Data shown
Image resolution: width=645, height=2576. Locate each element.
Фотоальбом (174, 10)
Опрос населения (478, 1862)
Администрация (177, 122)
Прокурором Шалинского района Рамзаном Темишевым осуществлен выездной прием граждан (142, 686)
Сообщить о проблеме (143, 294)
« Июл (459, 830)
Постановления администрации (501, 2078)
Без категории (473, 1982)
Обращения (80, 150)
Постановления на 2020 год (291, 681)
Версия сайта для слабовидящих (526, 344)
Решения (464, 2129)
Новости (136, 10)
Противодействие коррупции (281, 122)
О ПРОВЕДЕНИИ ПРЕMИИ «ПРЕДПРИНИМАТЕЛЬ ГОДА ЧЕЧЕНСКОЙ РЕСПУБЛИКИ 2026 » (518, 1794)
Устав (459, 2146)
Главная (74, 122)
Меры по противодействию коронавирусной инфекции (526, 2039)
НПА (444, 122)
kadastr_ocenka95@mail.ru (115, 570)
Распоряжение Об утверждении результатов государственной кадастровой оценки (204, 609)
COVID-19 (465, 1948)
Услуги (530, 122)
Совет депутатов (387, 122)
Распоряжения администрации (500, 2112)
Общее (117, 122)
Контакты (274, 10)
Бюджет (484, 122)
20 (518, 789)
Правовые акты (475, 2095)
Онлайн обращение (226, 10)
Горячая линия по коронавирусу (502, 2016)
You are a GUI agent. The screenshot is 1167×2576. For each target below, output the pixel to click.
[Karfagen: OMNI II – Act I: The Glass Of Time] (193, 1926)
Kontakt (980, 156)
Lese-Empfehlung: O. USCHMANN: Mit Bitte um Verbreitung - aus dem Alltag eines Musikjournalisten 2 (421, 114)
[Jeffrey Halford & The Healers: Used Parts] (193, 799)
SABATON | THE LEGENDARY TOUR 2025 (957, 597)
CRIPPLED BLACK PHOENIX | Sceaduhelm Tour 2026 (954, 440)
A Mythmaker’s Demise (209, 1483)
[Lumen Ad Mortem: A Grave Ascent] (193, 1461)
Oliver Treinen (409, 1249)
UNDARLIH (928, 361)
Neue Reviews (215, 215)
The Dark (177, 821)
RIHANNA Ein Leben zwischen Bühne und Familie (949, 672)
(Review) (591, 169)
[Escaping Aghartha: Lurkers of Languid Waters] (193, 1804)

Task instructions
The expected answer is an exact copy of the lines beginning at the one with "Распоряжение Об утверждении" and running to the end of the entries above.

Reply
Распоряжение Об утверждении результатов государственной кадастровой оценки (204, 609)
COVID-19 (465, 1948)
Услуги (530, 122)
Совет депутатов (387, 122)
Распоряжения администрации (500, 2112)
Общее (117, 122)
Контакты (274, 10)
Бюджет (484, 122)
20 (518, 789)
Правовые акты (475, 2095)
Онлайн обращение (226, 10)
Горячая линия по коронавирусу (502, 2016)
You are a GUI agent. The screenshot is 1167×2576. For each target below, output the pixel to click.
[Karfagen: OMNI II – Act I: The Glass Of Time] (193, 1926)
Kontakt (980, 156)
Lese-Empfehlung: O. USCHMANN: Mit Bitte um Verbreitung - aus dem Alltag eines Musikjournalisten 2 (421, 114)
[Jeffrey Halford & The Healers: Used Parts] (193, 799)
SABATON | THE LEGENDARY TOUR 2025 (957, 597)
CRIPPLED BLACK PHOENIX | Sceaduhelm Tour 2026 (954, 440)
A Mythmaker’s Demise (209, 1483)
[Lumen Ad Mortem: A Grave Ascent] (193, 1461)
Oliver Treinen (409, 1249)
UNDARLIH (928, 361)
Neue Reviews (215, 215)
The Dark (177, 821)
RIHANNA Ein Leben zwischen Bühne und Familie (949, 672)
(Review) (591, 169)
[Escaping Aghartha: Lurkers of Languid Waters] (193, 1804)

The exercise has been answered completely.